C’est le quatrième cours de préparation à l’accouchement, que je suis consciencieusement, bien que la position de la crevette (son identité de fourmisseau ou fourmissette n’est pas encore connue) laisse présager un recours à une césarienne.
Après avoir parlé péridurale, nous attaquons la phase relaxation. Entre deux contractions, il faut pouvoir se réfugier mentalement dans un environnement agréable et reposant. Toutes les futures mamans se concentrent sur leur paysage. Je ferme les yeux.
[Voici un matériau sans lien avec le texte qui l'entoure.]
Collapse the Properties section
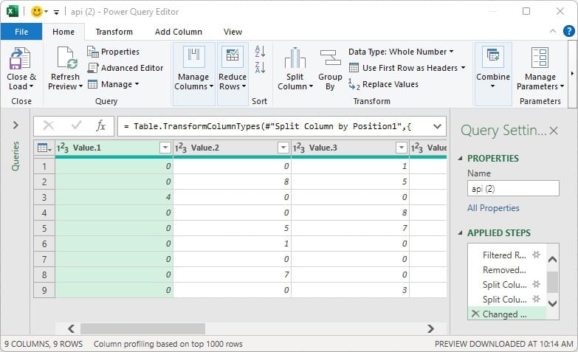This screenshot has width=578, height=352. [461, 158]
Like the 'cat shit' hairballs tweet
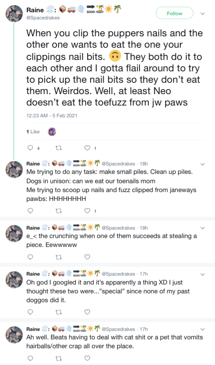 tap(87, 358)
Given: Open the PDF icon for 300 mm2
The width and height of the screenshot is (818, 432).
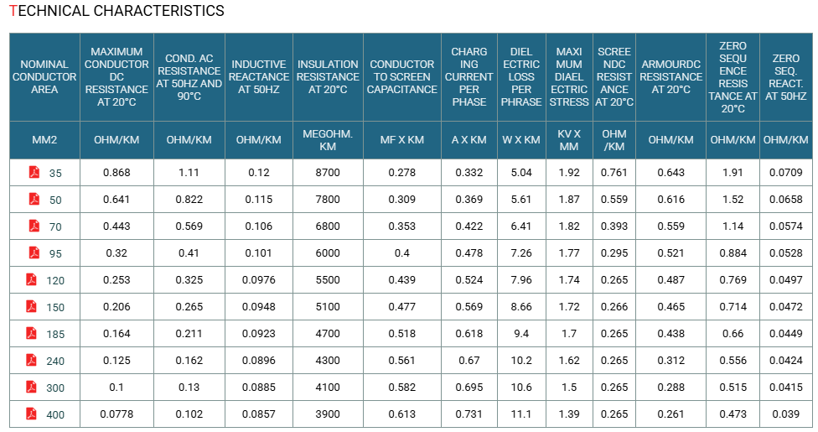Looking at the screenshot, I should pyautogui.click(x=31, y=387).

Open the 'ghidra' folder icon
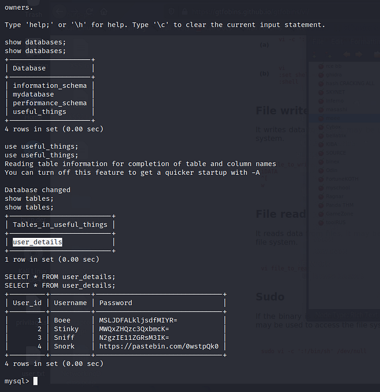[321, 75]

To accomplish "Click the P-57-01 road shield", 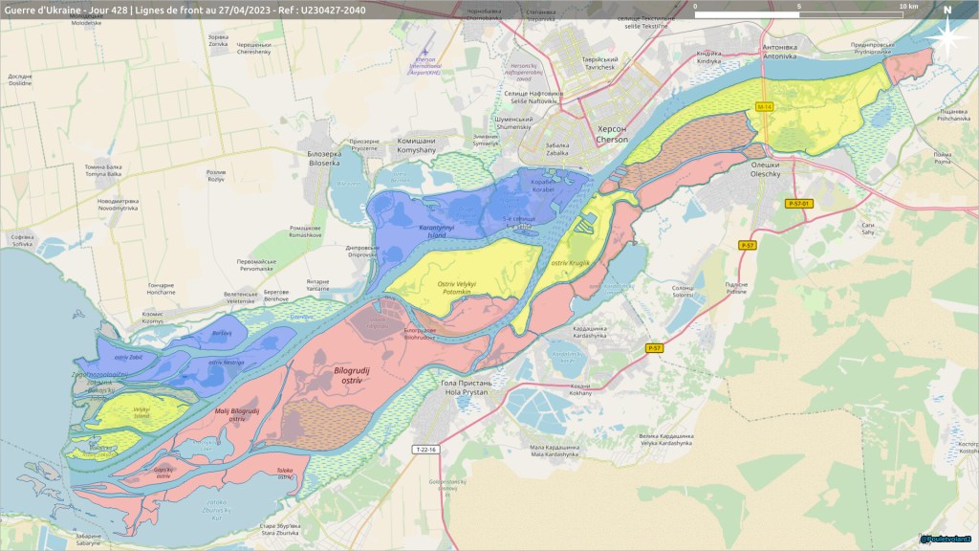I will point(798,203).
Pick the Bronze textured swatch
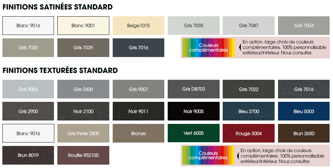 (138, 133)
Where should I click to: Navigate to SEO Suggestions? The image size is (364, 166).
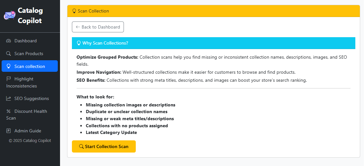click(x=31, y=98)
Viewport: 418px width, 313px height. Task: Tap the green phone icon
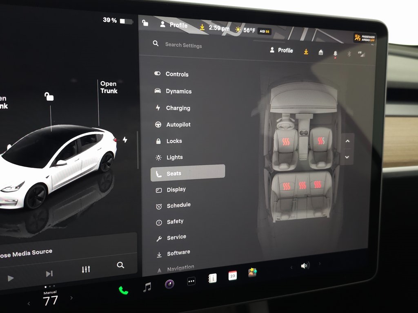pos(122,291)
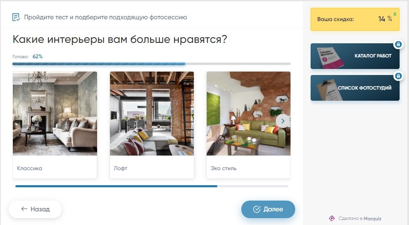
Task: Click the horizontal scrollbar below the cards
Action: click(x=152, y=186)
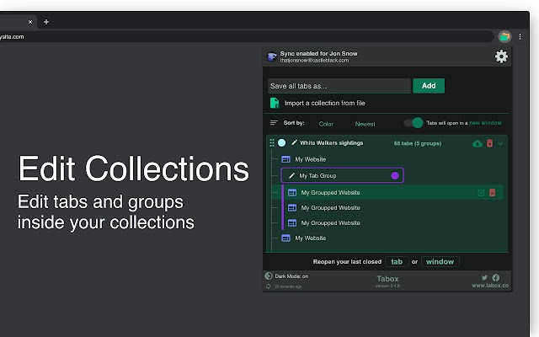Click pencil icon to rename White Walkers collection

[295, 143]
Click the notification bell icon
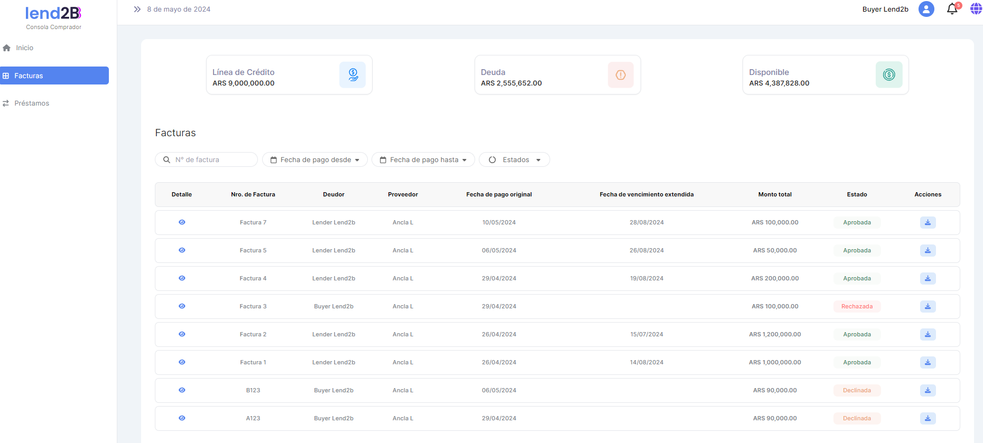The image size is (983, 443). [952, 9]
Je suis… je suis sur une plage de sable fin, en Bretagne. La brise me caresse le visage et je me laisse transporter par le bruit des vagues. Un truc me chatouille l’oreille. Encore une de ces puces de plage qui sautent partout, c’est agaçant. Un ballon me frôle et va taper le rocher à côté de moi, un petit garçon arrive en s’excusant. Je crois que je vais aller m’installer ailleurs !
Je suis… je suis dans un champ, sous un petit bosquet d’arbres qui m’abrite du soleil. Il fait une fraîcheur agréable et les oiseaux gazouillent. Quand même, il y a un truc qui pique. Je crois que je me suis encore installée sur une fourmilière !!! Je soulève une paupières et regarde furtivement les futures mamans qui profitent de leur paysage avec un air béat. Pourquoi elles et pas moi ? Concentration…
Je suis… je suis à la montage, je me suis un peu éloignée des pistes, il y a des sapins, l’air est doux, la neige me protège de toutes les bestioles qui s’ébattent à cet endroit quand arrive le printemps. J’ouvre les yeux, fâchée, lorsque la neige fondue commence à me dégouliner dans le cou. L’idée de la nature, décidément, ne me convient pas, il me faut bien trouver une solution de repli. Oublions la nature. Concentration.
Je suis… je suis dans ma voiture, c’est le printemps, il y a un beau ciel bleu au-dessus de ma tête et j’ai décapoté le toit. La radio joue ma chanson préférée du moment : Relax, par Mika. Je me laisse bercer par le vrombissement régulier des voitures qui passent à 130km/h sur l’autoroute A12. Je me sens bien, je suis détendue…
Fin de la séance, les futures mamans décrivent leurs paysages d’un air exalté. Je baisse les yeux et trouve un prétexte pour quitter la salle en catimini. Je crois que je vais retourner voir l’obstétricienne pour négocier la césarienne.